Néanmoins, les réactions politiques générées par le traité sont disproportionnées. En effet, un traité doit remplir plusieurs conditions pour pouvoir avoir des conséquences juridiques pratiques. Il doit notamment être d’effet direct, ce qui suppose qu’il crée des obligations et des droits au bénéfice des particuliers. Pour apprécier cette exigence, le juge scrute son objet et son caractère suffisamment précis et autosuffisant (une mesure nationale d’application ne doit pas être nécessaire pour appliquer les traités) (3). Or, à la lecture du texte signé le 22 janvier, tout porte à croire que les deux chefs d’État se sont contentés d’objectifs politiques vagues sans créer de véritables obligations juridiques.

L’importance du traité est donc exagérée. En réalité, en terme d’importance juridique, ces traités sont assez proches des déclarations d’intentions des chefs d’État.
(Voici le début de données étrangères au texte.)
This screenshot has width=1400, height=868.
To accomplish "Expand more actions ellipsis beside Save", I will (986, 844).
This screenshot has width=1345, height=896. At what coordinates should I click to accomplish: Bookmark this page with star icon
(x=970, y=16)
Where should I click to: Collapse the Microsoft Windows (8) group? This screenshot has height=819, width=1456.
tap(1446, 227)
Ils lient certes ces États, mais créent rarement des conséquences juridiques directes.

Sources

  1. Annuaire des villes jumelées, Association française du Conseil des communes et régions d’Europe.
  2. Traité de l’Élysée et Déclaration commune Adenauer/De Gaulle du 22 janvier 1963, France-Allemagne.fr.
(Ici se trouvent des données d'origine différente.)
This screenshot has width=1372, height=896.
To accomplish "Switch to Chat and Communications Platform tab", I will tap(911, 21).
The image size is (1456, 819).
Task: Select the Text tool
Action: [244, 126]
  3. CE, Sect., 23 avril 1997, Gisti, récemment confirmé par CE, Ass., 11 avril 2012, Gisti.
  4. Les élèves germanistes en France, Goethe Institut.
  5. GUÉROULT François, Quand Bernard Monot lance une fake news sur le traité d’Aix-la-Chapelle, France Bleu, 22 janvier 2019.
  6. HOLL Thomas, Frankreich-Strategie : Das Saarland soll zweisprachig werden, Frankfurter Allgemeine Zeitung, 21 janvier 2014.
  7. Zur Situation des Französischunterrichts an den allgemeinbildenden Schulen in der Bundesrepublik Deutschland, Kultusministerkonferenz, 1er mars 2018.
  8. Traité entre la République française et la République fédérale d’Allemagne sur la coopération et l’intégration franco-allemandes, textes français et allemand, Ministère des Affaires étrangères/Auswärtiges Amt, 22 janvier 2019.
  9. ROGER Patrick, Accord trouvé sur la création d’une « collectivité européenne d’Alsace » en 2021, 29 octobre 2018.
  10. SAPIN Charles, Traité d’Aix-la-Chapelle : Le Pen et Dupont-Aignan veulent une saisine constitutionnelle, Le Figaro, 22 janvier 2019.
  11. SPONTICCIA Thomas, Landgericht Saarbrücken : Gerichtsverhandlungen auch in Französisch, Saarbrücker Zeitung, 8 janvier 2019.
  12. WEIDEL Alice, Aachener Vertrag ist französische Interessenpolitik in europaseliger Verpackung, 22 janvier 2019.